What to do:
Copy out every record below exactly as written, but leave out any pictures.

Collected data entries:
■ ■ ■ ■ ■ ■ ■
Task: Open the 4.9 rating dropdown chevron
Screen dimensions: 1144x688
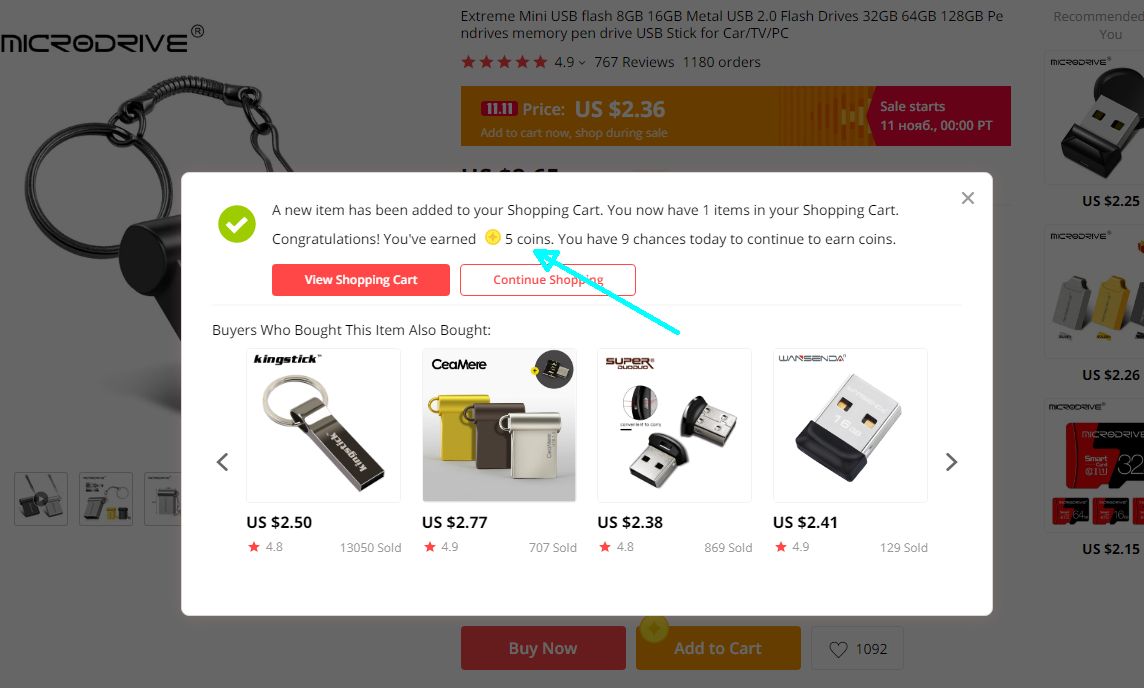Action: (x=581, y=63)
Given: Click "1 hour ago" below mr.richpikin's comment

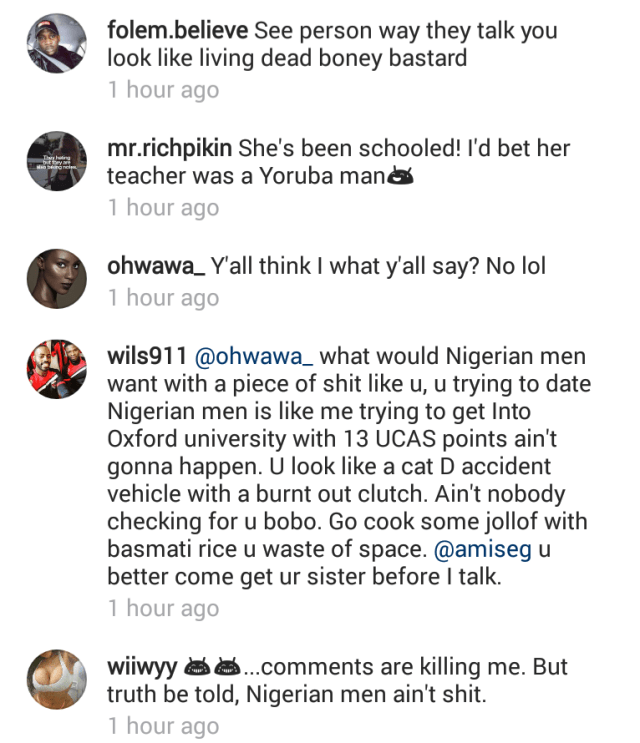Looking at the screenshot, I should click(x=163, y=208).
■ ■ ■ ■ ■ ■ ■
Exercise answer:
Task: Open the 4.9 rating dropdown chevron
Screen dimensions: 1144x688
Action: (x=581, y=63)
Given: Click "1 hour ago" below mr.richpikin's comment

Looking at the screenshot, I should click(x=163, y=208).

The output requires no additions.